REPUBLIKA.CO.ID, JAKARTA -- Politikus Partai Demokrasi Indonesia Perjuangan (PDIP), Effendy Simbolon menilai langkah pemerintah menaikkan harga Bahan Bakar Minyak (BBM) telah melanggar hukum. Sebab pemberlakuan harga baru tersebut dilakukan tanpa izin, dan bahkan tanpa berkonsultasi dengan DPR RI.
Effendy mengatakan seharusnya anggota DPR tak tutup mata melihat kesewenang-wenangan pemerintahan Presiden Joko Widodo (Jokowi) dan Jusuf Kalla (JK) dalam mengelola sektor vital milik rakyat.
"Menurut saya, persoalan kenaikan BBM ini dilakukan angket," katanya saat ditemui di Gedung MPR/DPR RI, Jakarta, Senin (30/3).
Anggota Komisi VII DPR itu menegaskan, sejak November 2014 pemerintah tak sekalipun menjelaskan soal alasan naik dan turunnya harga BBM bersubsidi. Padahal menurutnya, DPR sebagai pemegang mandat rakyat, berhak tahu soal mekanisme pemerintah dalam mengubah harga BBM.
Karena lantaran bukan kali ini saja Presiden Jokowi memutuskan untuk meninggikan harga jenis BBM, maka perlu bagi DPR melakukan penyelidikan soal satuan harga pasti BBM versi pemerintah, serta mekanisme pemberlakuan harga, serta pendistribusiannya.
"Jokowinya yang harus menjelaskan kepada DPR. Bukan menterinya," jelasnya.
Seperti diketahui, pemerintah pada 28 Maret, mengumumkan resmi perubahan harga BBM. Dikatakan, BBM jenis premium mengalami naik harga sebesar Rp 500, dari harga semula Rp 6.900 per liter. Harga bahan bakar solar pun mengalami kenaikan dengan besaran yang sama, dari Rp 6.400 per liter, menjadi Rp 6.900.
Kenaikan harga terakhir ini, adalah yang kedua kalinya sejak Presiden Jokowi mulai memimpin pemerintahan pada Oktober 2014. Kenaikan pertama, terjadi pada November 2014. Meskipun, pada Desember 2014, pemerintah pernah kembali menurunkan harga BBM bersubsidi dari harga kenaikan pertama.
Kenaikan harga tersebut, sebenarnya dimaksudkan untuk me-ngurangi subisidi pemerintah atas konsumsi BBM nasional. Pun pemerintah menjadikan Peraturan Presiden (PP) 191/ 2014, yang menyatakan bahan bakar premium tidak lagi disubsidi, sebagai dasar hukum menaikkan harga BBM.
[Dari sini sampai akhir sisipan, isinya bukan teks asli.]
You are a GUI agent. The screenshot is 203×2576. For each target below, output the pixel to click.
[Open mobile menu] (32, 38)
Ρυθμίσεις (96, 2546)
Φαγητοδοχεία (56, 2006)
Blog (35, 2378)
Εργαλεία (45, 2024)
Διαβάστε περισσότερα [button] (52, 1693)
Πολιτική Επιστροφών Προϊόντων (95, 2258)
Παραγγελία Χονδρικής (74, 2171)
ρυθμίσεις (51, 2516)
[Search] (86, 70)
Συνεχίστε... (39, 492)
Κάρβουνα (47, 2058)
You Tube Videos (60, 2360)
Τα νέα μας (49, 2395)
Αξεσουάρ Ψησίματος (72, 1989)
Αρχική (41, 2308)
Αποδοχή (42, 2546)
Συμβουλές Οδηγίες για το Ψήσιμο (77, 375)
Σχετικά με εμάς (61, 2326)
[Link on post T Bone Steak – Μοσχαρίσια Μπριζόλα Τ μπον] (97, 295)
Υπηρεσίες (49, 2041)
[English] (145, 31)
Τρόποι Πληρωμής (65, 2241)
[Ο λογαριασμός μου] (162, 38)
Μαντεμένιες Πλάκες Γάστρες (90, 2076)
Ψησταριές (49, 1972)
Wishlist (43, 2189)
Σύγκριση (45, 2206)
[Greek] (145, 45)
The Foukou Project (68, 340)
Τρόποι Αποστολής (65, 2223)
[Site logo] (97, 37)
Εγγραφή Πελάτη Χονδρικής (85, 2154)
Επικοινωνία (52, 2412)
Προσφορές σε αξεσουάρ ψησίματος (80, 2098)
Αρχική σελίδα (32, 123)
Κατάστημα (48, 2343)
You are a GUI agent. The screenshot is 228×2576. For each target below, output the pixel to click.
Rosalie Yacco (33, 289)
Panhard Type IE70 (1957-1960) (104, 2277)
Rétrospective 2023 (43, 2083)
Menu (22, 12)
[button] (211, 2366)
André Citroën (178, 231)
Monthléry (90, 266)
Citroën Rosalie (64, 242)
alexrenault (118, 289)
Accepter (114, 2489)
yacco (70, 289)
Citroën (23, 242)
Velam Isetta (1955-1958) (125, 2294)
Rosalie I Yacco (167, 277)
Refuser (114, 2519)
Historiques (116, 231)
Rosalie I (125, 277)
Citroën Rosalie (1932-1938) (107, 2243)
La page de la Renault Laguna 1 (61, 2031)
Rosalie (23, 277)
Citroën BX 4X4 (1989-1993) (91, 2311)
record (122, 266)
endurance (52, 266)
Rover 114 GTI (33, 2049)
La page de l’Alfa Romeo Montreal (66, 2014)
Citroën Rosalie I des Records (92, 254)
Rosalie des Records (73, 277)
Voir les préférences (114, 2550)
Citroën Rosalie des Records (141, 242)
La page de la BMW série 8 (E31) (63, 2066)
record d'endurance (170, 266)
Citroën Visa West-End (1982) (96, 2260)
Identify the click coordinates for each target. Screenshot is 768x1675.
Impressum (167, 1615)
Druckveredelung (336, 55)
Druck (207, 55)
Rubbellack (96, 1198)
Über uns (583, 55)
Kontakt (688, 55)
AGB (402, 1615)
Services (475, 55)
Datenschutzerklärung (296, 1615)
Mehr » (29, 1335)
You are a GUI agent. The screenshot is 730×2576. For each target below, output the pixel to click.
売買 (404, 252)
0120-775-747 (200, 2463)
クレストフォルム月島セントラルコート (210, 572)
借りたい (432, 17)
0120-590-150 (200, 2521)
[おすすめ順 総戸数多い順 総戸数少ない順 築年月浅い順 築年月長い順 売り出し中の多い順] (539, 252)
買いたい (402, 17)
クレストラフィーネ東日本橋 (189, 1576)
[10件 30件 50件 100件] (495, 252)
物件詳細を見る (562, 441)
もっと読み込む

Akan tetapi, dilanjutkan Effendy, dasar hukum pemerintah itu tak pernah bisa dijadikan alasan menaikkan harga BBM. Sebab, kata dia, ada peraturan yang lebih tinggi dari PP, yakni Undang-undang Dasar (UUD) 1945, yang memaksa pemerintah u-ntuk tidak melepaskan harga BBM nasional ke dalam mekanisme pasar global dan pencabutan subisidi.